"Nobody is quite sure, however, how any of the holes were really intended to be played."

Most of the reports detailing the R&A's Road hole announcement worked right off of the press release, except two skeptical accounts from Lawrence Donegan and Bob Harig.

Donegan noted the Friday afternoon timing of the release:

Not that we are cynical here, but Josh and Toby and CJ Cregg, stalwarts of Aaron Sorkin's fictional White House, would immediately identify this as a "Friday dump" - whereby the Bartlet administration "dumped" any news it found awkward or embarrassing at the time when the media was either on its way out the door for the weekend or thinking of heading out the door for the weekend. The hope is that no-one will notice and those who do won't linger too long on the subject.
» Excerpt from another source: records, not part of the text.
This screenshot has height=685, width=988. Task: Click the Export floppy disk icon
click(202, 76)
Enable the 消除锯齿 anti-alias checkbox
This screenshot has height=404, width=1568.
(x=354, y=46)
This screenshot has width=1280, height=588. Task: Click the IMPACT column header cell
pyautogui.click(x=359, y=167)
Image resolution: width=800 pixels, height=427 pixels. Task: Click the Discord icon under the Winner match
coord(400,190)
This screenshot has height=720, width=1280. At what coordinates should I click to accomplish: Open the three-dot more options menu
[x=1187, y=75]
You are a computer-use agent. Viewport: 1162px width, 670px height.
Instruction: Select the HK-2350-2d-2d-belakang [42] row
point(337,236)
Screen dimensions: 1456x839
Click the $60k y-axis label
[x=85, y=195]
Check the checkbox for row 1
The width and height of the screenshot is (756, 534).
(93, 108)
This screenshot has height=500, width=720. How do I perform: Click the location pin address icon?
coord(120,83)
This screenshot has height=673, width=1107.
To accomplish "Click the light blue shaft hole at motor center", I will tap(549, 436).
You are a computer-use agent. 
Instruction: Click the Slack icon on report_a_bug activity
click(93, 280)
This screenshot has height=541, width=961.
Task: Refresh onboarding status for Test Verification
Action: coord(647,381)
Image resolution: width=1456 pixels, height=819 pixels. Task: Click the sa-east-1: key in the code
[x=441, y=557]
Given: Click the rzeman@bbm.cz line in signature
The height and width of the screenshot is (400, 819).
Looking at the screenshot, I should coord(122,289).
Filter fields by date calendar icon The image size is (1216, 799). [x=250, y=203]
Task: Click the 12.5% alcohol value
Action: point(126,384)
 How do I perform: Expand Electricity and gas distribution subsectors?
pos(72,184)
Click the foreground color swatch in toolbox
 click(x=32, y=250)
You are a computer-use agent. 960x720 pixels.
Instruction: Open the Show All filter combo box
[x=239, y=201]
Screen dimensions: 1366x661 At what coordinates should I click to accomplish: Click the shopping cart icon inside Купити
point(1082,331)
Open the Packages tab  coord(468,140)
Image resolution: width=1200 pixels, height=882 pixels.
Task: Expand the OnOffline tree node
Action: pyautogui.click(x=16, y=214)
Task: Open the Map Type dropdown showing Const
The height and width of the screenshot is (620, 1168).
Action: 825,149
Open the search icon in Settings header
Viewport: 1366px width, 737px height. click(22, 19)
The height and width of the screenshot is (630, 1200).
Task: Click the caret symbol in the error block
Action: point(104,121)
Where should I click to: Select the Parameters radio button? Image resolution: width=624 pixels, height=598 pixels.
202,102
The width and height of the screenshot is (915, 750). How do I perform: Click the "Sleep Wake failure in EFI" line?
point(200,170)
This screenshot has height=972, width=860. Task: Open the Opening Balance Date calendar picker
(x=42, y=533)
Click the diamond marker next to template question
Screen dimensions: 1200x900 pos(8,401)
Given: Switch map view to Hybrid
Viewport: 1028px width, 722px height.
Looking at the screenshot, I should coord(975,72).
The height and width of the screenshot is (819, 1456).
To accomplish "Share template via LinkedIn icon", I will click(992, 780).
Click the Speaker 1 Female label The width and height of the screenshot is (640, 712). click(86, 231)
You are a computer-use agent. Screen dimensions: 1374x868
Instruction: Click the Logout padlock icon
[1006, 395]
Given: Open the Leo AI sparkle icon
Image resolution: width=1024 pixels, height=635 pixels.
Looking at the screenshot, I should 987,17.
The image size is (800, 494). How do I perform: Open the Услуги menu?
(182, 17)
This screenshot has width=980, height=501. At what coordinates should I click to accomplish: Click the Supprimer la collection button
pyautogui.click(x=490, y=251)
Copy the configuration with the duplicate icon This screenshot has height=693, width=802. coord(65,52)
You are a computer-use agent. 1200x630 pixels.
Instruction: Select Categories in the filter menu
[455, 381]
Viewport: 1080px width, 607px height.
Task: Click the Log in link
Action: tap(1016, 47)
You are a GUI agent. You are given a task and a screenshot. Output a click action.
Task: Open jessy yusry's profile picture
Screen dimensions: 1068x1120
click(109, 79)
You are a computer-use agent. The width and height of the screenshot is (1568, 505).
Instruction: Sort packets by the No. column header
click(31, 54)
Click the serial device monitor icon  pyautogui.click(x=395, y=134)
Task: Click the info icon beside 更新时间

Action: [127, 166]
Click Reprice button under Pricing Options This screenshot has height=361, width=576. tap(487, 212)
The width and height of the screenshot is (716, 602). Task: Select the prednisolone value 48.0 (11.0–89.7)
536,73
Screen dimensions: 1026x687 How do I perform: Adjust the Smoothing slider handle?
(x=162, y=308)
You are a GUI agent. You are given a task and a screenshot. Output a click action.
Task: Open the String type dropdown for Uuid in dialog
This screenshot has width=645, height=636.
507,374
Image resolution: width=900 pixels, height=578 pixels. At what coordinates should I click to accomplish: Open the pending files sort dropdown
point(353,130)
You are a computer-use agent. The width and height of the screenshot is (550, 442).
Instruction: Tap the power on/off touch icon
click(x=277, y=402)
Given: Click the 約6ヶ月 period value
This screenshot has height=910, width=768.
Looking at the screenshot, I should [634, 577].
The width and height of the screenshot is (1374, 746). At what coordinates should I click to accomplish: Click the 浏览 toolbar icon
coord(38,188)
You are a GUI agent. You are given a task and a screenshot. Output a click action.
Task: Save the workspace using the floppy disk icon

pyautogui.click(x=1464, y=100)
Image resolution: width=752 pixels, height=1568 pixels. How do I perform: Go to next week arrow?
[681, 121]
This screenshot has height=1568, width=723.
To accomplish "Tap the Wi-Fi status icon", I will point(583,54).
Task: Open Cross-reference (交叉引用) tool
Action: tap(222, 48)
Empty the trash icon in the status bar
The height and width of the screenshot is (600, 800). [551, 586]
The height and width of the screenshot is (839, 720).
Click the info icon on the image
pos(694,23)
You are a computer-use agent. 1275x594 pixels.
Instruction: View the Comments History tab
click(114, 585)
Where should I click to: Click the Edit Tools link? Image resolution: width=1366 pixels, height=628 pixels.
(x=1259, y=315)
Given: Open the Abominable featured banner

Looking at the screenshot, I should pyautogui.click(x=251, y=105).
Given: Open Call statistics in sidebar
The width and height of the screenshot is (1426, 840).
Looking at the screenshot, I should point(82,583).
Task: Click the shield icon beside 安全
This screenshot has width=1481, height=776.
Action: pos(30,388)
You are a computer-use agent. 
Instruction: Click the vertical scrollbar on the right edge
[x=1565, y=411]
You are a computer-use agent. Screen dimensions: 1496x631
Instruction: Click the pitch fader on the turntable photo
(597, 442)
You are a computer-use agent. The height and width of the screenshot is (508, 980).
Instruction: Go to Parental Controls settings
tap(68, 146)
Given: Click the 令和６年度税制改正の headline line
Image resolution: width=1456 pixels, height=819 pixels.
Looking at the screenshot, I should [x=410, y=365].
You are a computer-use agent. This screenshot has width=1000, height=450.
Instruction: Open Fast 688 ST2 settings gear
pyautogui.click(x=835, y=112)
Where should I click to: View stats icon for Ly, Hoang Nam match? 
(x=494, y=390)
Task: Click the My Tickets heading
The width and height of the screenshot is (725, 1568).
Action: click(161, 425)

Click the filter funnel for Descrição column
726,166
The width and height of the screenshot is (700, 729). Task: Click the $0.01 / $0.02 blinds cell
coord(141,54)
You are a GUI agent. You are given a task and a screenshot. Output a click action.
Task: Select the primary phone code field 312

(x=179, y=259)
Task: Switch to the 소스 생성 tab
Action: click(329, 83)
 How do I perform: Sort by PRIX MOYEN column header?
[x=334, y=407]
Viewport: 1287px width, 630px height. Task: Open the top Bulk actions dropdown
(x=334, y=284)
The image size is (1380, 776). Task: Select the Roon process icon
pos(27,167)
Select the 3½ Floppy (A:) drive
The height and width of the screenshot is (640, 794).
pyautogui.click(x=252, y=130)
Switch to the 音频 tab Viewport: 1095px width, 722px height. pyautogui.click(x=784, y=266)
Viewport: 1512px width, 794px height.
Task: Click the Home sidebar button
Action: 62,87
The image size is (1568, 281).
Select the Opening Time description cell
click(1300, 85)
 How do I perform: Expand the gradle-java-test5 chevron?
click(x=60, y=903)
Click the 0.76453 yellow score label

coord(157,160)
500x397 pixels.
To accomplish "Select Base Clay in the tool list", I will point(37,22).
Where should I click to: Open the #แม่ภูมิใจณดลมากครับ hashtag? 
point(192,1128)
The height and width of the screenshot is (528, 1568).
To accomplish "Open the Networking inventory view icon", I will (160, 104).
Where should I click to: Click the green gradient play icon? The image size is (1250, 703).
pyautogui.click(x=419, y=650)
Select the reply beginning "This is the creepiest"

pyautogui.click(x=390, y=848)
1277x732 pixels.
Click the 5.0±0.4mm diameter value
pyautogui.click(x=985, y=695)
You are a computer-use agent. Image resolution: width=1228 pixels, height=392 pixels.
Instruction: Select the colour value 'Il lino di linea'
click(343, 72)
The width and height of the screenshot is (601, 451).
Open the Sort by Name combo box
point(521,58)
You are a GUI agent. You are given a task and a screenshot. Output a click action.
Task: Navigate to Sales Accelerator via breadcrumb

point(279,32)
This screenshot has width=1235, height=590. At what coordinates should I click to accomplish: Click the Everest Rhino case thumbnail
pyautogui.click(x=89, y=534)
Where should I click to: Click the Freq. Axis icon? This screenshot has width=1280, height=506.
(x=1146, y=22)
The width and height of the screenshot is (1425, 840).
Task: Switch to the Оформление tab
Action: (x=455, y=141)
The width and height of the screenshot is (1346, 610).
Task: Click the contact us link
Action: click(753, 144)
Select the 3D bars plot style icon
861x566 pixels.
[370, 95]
He also explored the Henry Cotton remarks that I noted were made in reference to a par-5.

It may have needed "lengthening" 45 years ago, but only if it remained as a par five. As it turned out, Cotton's suggestion was ignored. Instead, the hole was played as a par four at the 1964 Open, as it has been the case ever since. To dredge up Cotton's words now and use them in such a disingenuous way is not half as clever as it might have seemed when the press release was being worded.

And Harig questioned Peter Dawson's suggestion that the lengthening the Road hole returned to the course to the architect's original intentions:

Nobody is quite sure, however, how any of the holes were really intended to be played. The Old Course dates to the 1500s and for a time it had 12 holes, 10 of which were played both out and in, making for a total of 22 holes.